A menudo, los expertos de la Policía, los psicólogos o pedagogos, nos conminan a vigilar qué es lo que hacen nuestros hijos en las redes sociales, a controlar el tiempo que dedican a las nuevas tecnologías, por los enormes peligros que se encuentran en ellas, pero de nuevo me pregunto ¿es que antes de las redes no había pederastas, exhibicionistas, gente que abusaba de nuestros niños? Claro que los había, se abrían las gabardinas en los parques como ahora lo hacen en los mensajes privados de Facebook, ofrecían caramelos a la puerta de los colegios como ahora ofrecen regalos en cualquier red social.

esta gente ya insultaba en los estadios, destilaba odio en sus lugares de trabajo, masticaba rencor en los bares y vertía su miseria a solas frente al televisor.

La clave de todo lo anterior es la educación, o, mejor dicho, la falta de educación en valores. Vivimos en la sociedad de la inmediatez, donde cualquier deseo puede cumplirse, casi al instante en una aplicación de compras de internet, con un clic de nuestro ratón. Una sociedad que te permite ponerle una peli de dibujos animados a tu niño en la tablet mientras tú le ignoras para disfrutar tranquilamente de una cena con amigos en un restaurante. Una sociedad en la que todo parece rápido, fácil y gratis, o al menos esto piensan nuestros hijos y quizás, hasta nosotros mismos. Pero, como diría mi abuela, nadie da duros a tres pesetas y es un alto precio el que pagamos por vivir en este mundo hiperconectado.

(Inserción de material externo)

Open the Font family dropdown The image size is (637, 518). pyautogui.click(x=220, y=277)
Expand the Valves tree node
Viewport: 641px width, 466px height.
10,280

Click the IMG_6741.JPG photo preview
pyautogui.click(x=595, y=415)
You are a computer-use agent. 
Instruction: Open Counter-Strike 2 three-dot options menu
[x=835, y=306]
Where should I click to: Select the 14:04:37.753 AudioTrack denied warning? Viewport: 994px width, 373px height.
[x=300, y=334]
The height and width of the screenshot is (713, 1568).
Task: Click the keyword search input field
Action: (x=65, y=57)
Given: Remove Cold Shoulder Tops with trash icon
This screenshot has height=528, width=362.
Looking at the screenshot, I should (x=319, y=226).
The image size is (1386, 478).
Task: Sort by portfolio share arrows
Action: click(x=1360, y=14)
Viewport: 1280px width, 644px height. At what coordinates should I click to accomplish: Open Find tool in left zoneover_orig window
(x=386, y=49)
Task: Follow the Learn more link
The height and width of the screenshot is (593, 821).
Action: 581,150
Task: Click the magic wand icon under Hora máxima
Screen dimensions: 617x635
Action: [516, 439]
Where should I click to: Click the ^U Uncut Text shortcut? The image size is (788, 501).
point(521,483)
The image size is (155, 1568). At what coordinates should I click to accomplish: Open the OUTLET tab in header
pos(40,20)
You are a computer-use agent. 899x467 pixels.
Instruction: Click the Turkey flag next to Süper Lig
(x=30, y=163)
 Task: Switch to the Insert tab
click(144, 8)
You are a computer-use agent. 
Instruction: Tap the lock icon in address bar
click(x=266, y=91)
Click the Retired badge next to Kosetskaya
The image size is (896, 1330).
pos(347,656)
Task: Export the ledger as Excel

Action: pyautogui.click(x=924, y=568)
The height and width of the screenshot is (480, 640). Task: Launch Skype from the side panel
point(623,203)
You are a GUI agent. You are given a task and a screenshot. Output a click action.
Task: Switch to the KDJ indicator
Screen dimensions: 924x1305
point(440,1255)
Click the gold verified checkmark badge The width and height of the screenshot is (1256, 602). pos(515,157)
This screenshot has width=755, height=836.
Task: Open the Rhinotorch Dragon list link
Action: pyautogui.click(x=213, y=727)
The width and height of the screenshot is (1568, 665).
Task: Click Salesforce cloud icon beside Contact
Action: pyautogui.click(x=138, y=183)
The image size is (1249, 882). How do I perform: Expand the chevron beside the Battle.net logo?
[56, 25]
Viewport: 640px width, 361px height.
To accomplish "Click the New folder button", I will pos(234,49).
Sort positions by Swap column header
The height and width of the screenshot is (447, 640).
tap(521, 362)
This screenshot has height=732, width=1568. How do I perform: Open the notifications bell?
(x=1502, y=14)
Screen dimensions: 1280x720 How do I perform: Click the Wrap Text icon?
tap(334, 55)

Es importante pasar tiempo con nuestros hijos, con nuestros padres y abuelos, con los nuestros de sangre o de corazón. Es vital que este tiempo sea de calidad, con intercambio de ideas y de afectos, lejos de la artificiosidad de la red. Que recordemos que la piel tiene un tacto que jamás tendrá una tecla por muchas emociones que se escondan detrás de algunas teclas. No podemos dimitir de nuestra obligación de enseñar a los que vienen detrás de nosotros que este mundo no es nuestro, que estamos de prestado y que tenemos que dejarlo mejor que lo encontramos. Porque si nos convencemos de que la culpa de todo la tienen internet y las redes sociales, nos sentiremos libres para dejar salir lo peor de cada uno de nosotros sin culpa ni remordimiento.